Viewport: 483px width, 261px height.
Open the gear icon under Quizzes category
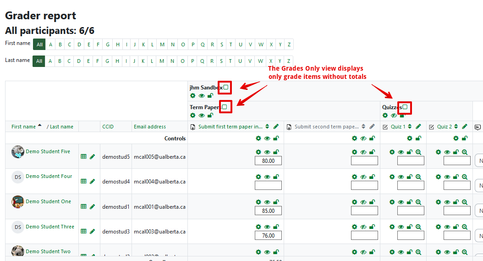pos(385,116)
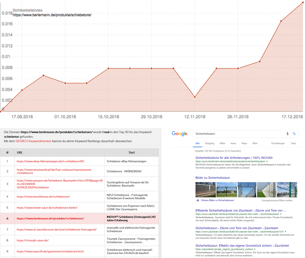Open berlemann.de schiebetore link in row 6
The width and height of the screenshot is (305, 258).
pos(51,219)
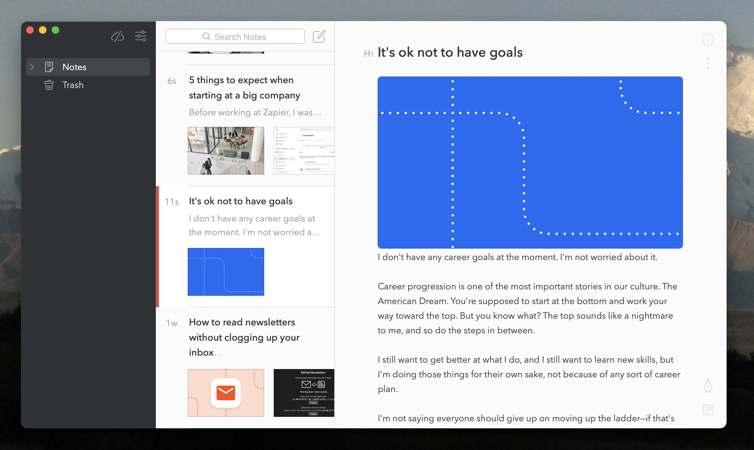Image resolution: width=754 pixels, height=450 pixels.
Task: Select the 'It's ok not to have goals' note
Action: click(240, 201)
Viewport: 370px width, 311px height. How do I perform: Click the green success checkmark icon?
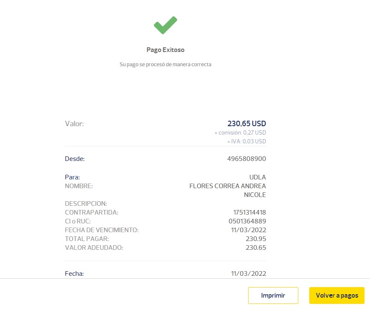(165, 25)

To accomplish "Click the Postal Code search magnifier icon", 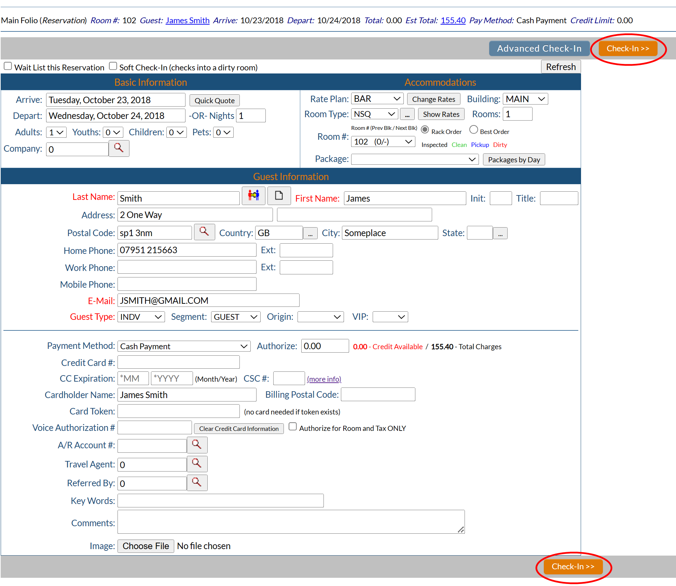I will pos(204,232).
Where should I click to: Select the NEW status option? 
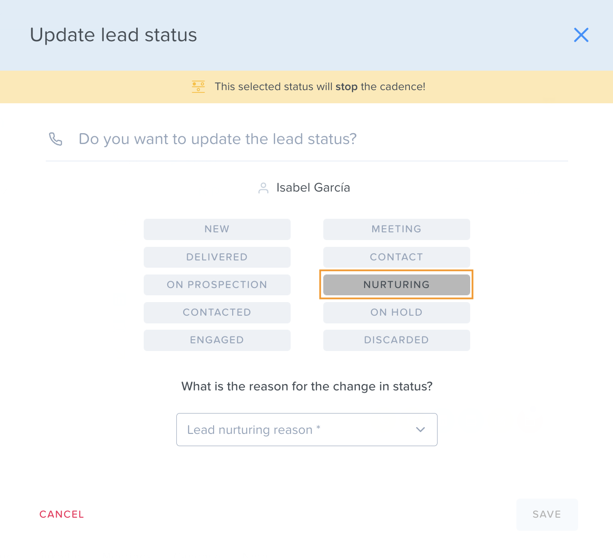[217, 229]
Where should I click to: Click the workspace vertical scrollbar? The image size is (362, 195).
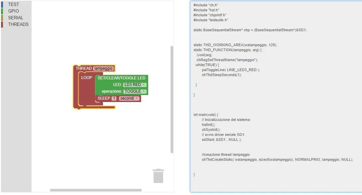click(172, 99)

..............................

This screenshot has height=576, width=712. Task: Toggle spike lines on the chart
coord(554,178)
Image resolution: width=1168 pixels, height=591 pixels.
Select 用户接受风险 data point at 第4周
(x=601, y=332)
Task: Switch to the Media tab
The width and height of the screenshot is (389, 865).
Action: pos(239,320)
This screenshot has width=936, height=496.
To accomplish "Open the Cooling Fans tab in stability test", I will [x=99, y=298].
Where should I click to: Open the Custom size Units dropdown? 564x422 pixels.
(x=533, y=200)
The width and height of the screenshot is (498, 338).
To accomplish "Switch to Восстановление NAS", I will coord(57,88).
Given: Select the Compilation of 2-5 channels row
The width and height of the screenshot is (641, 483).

..............................

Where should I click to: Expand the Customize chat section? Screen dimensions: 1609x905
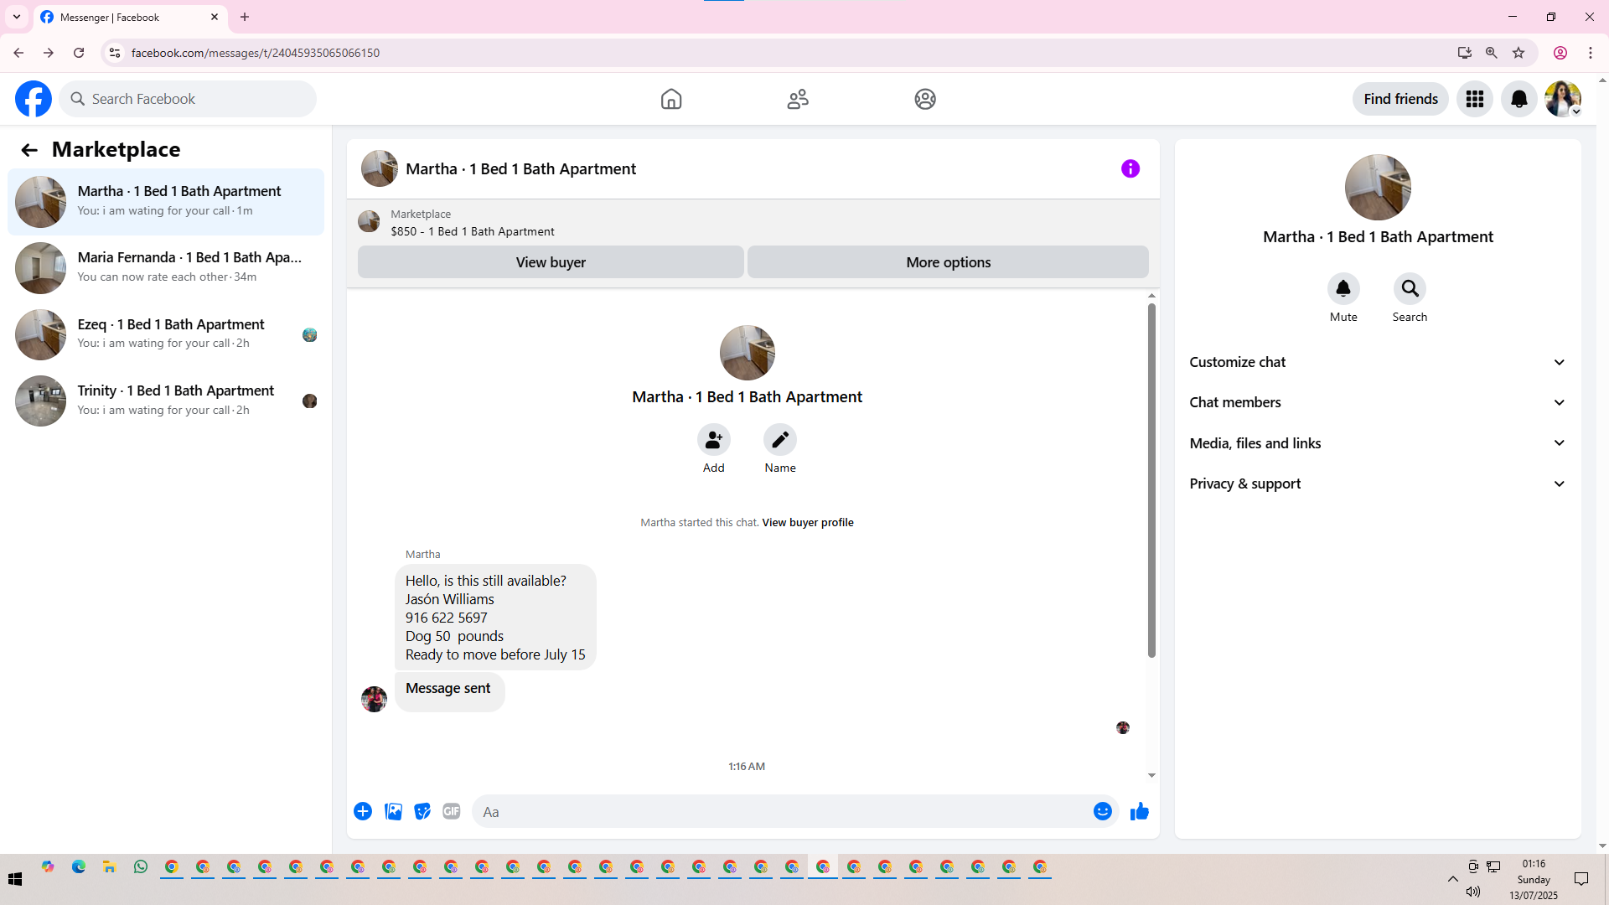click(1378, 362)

..............................

Instruction →
Reproduce the lines of the listing unchanged, starting with the line containing "Given: Select the" and going on through the line containing "The width and height of the screenshot is (641, 483).".

Exercise solution →
Given: Select the Compilation of 2-5 channels row
The width and height of the screenshot is (641, 483).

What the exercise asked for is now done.